Le théoricien productiviste Boris Arvatov était de ceux-là, qui avait contesté dès 1926 cette idée d'une pureté suprême que Gabo essayait de relancer dans les années cinquante :
"Alors que la technologie capitaliste tout entière s'appuie sur les réussites les plus grandes et les plus récentes, et qu'elle sert la production de masse (industrie, radio, transports, presse, laboratoires scientifiques), l'art bourgeois est, en principe, resté au stade de l'artisanat. Il s'est donc isolé de plus en plus de la réalité sociale et collective pour entrer dans le domaine de l'esthétique pure […] Le maître solitaire, seul exemple de spécialiste de l'"art pur" dans la société capitaliste, peut se tenir à l'écart d'une pratique immédiatement utilitaire parce qu'il n'utilise pas les techniques mécanisées.

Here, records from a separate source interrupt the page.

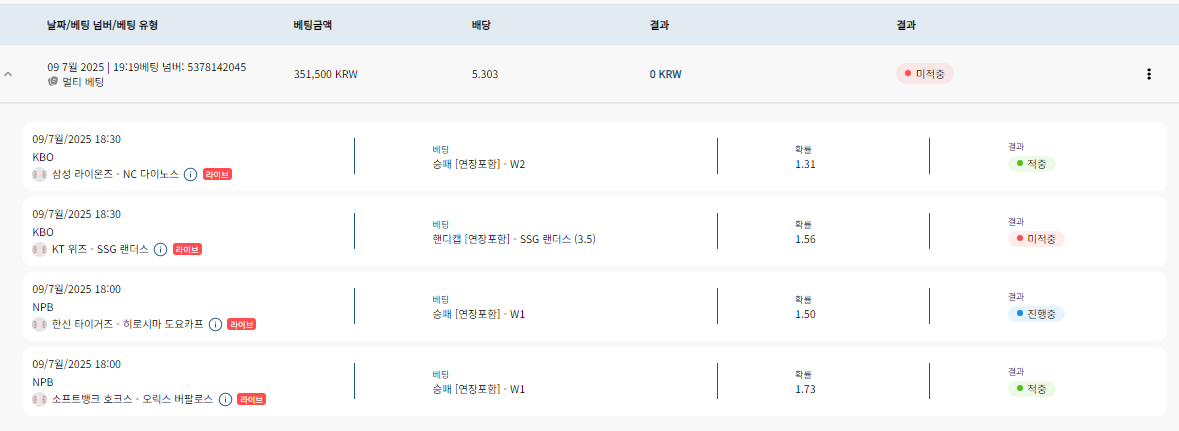Collapse the multi bet row chevron
Screen dimensions: 1179x431
(x=8, y=74)

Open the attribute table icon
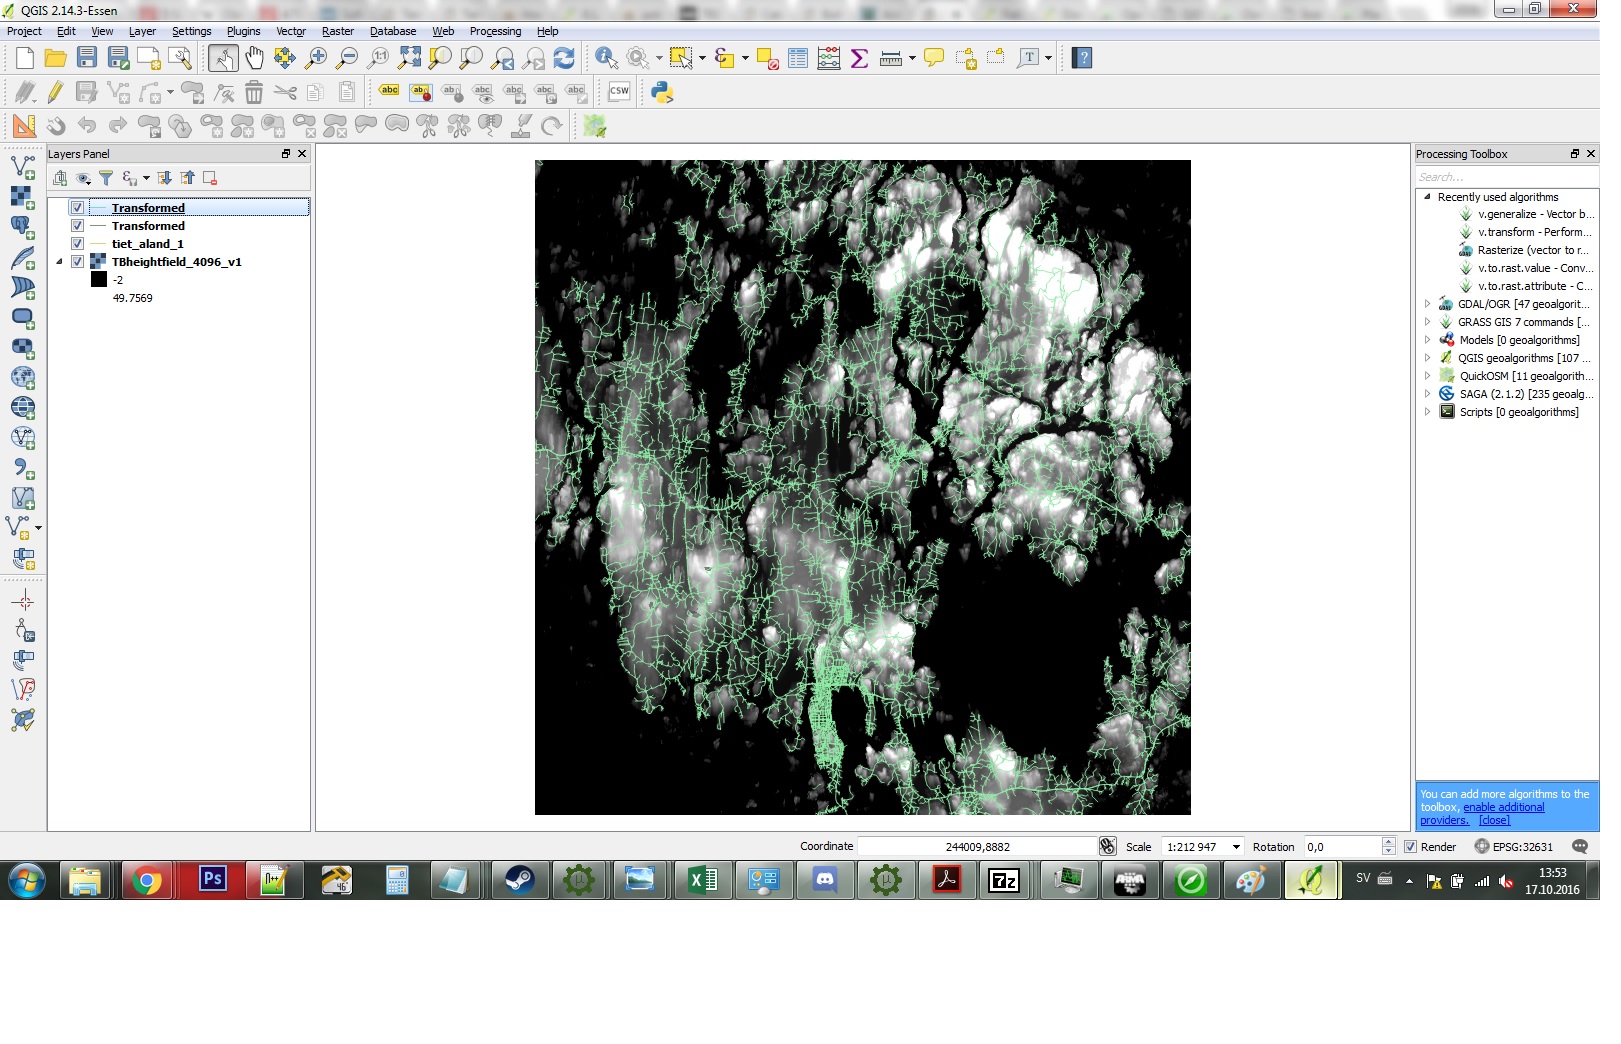click(x=798, y=58)
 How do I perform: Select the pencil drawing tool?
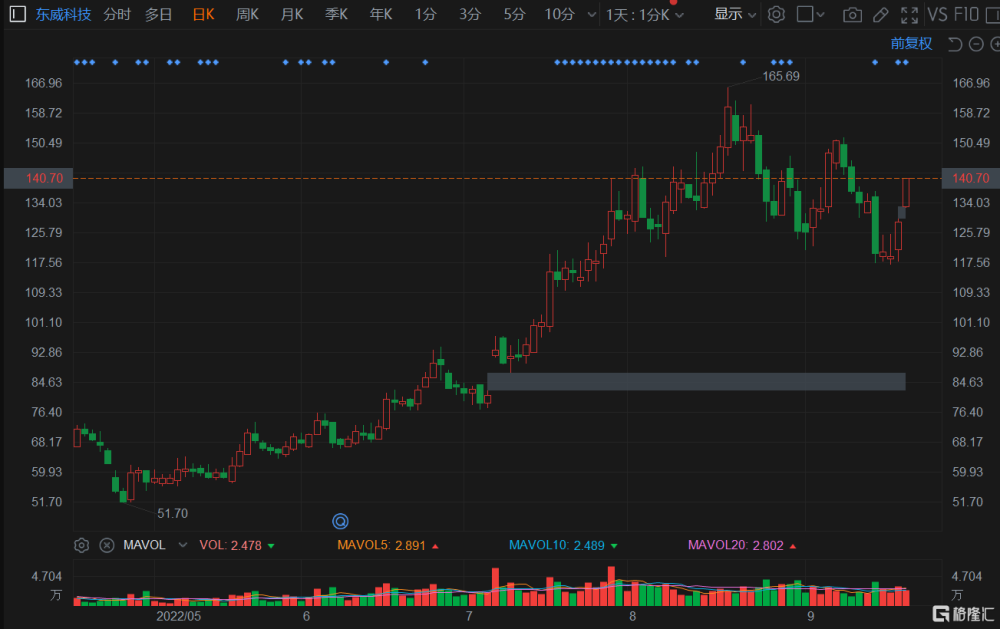[880, 15]
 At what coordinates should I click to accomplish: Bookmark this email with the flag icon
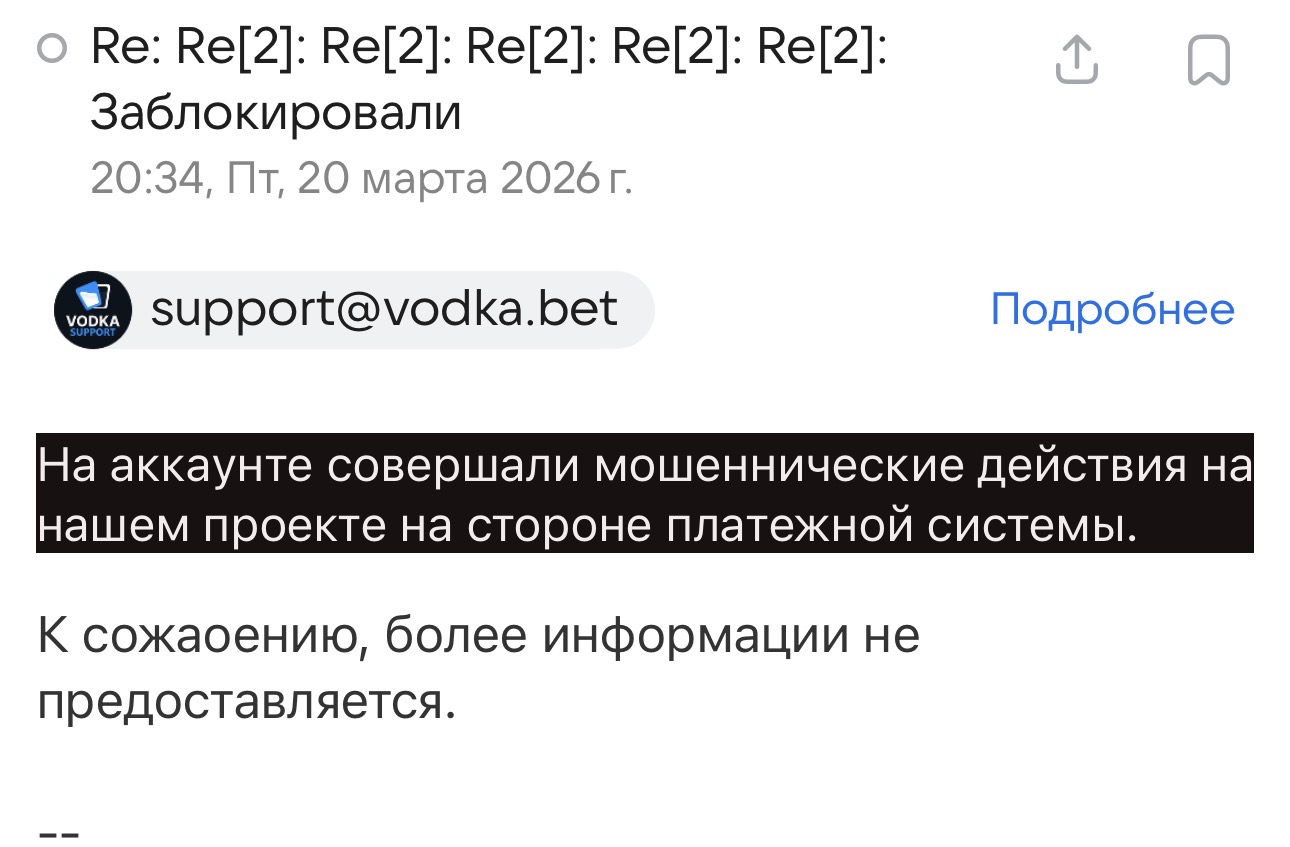(x=1208, y=59)
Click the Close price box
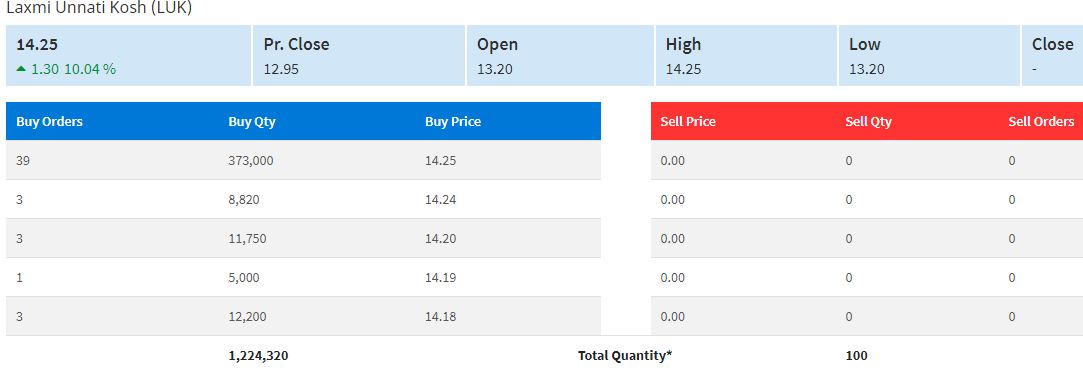The width and height of the screenshot is (1083, 383). (1052, 56)
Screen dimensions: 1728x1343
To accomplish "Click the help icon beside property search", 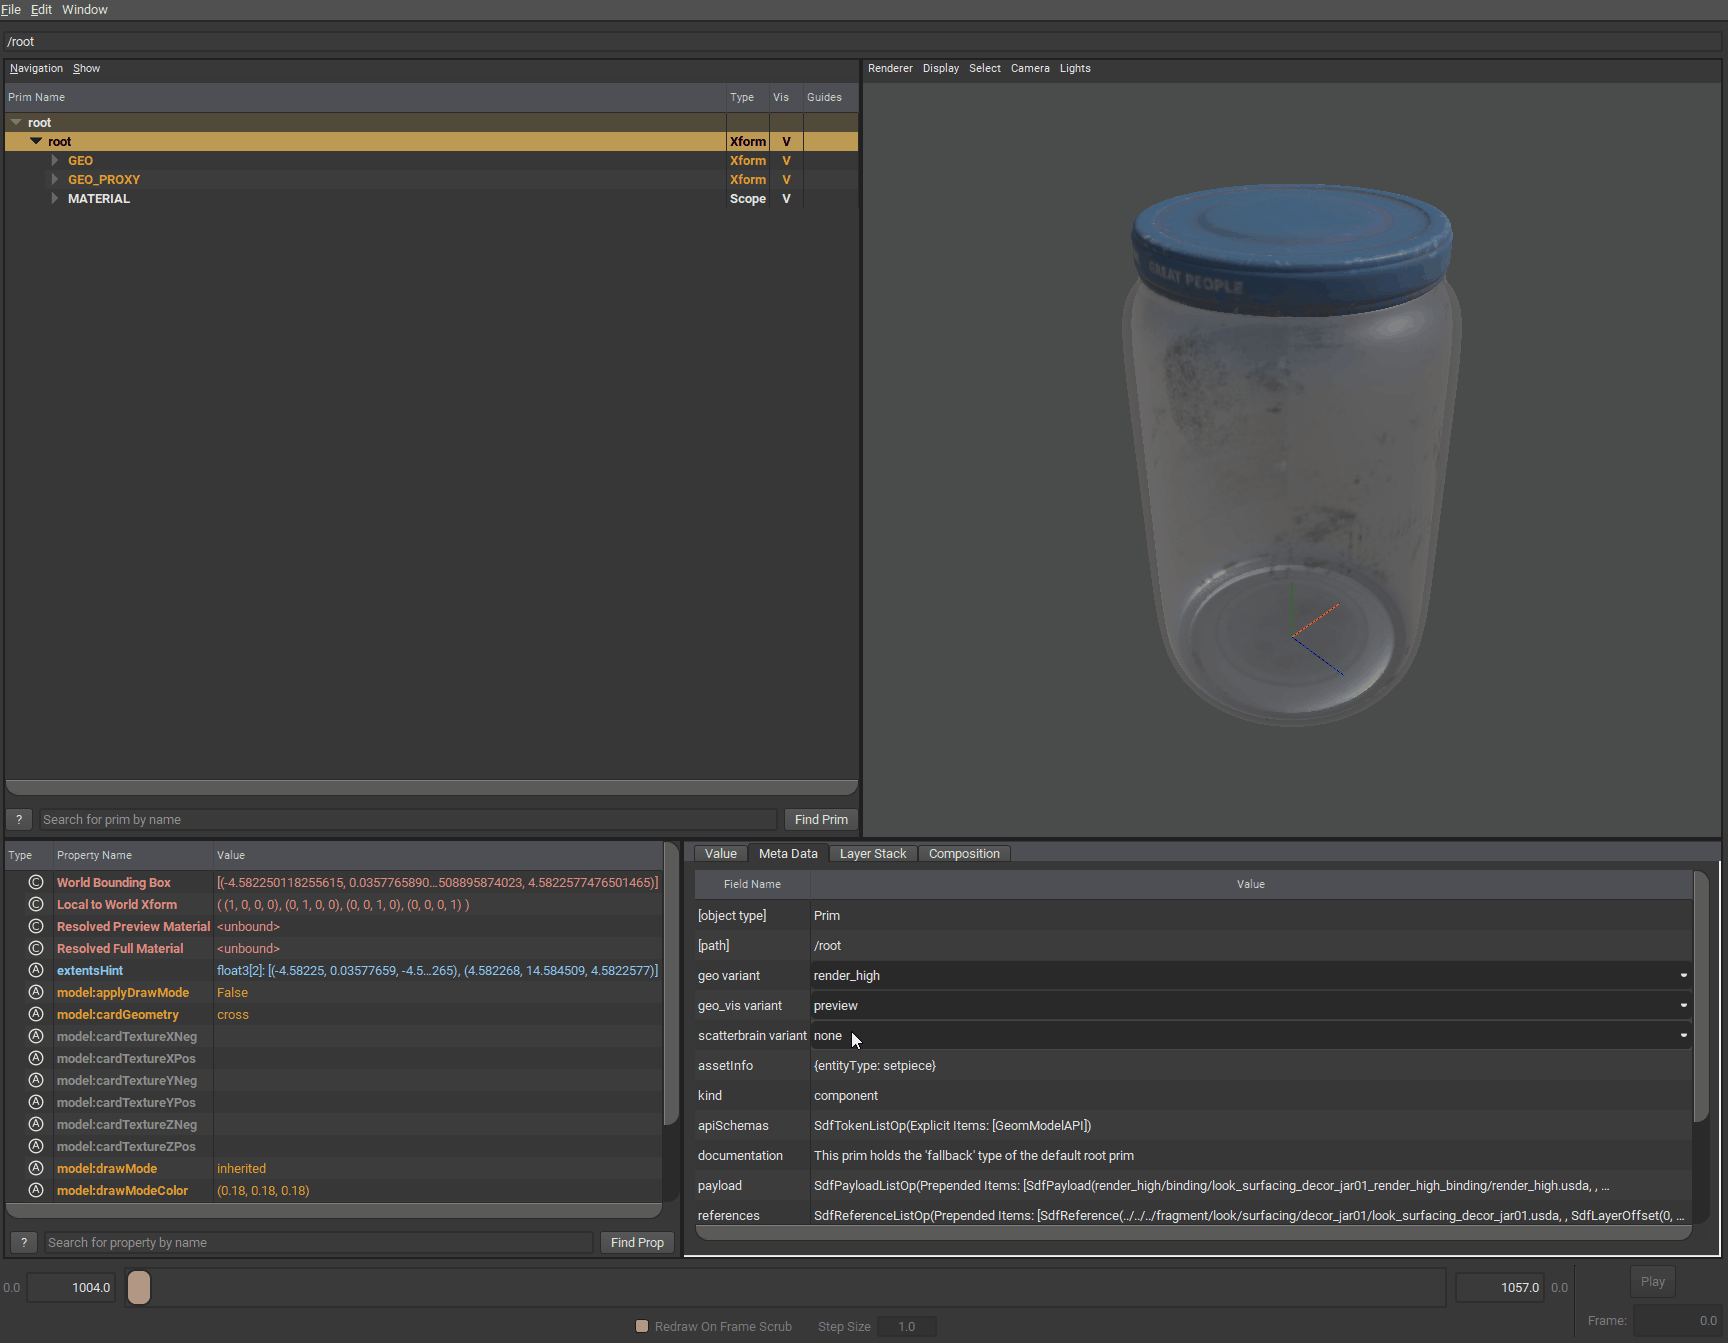I will (24, 1242).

De là viennent l'illusion totale de l'absence d'objet et de l'autonomie de l'art, et la nature fétichiste de l'art bourgeois."[1]
Benjamin Buchloh, "Construire (l'histoire de) la sculpture moderne" in Qu'est-ce que la sculpture moderne ?, Musée national d'art moderne, Paris, 3 juillet-13 octobre 1986, Paris: Musée National d'Art Moderne, 1986, p. 262
[1] Boris Arvatov, Kunst und Produktion, Munich, 1972, p. 12.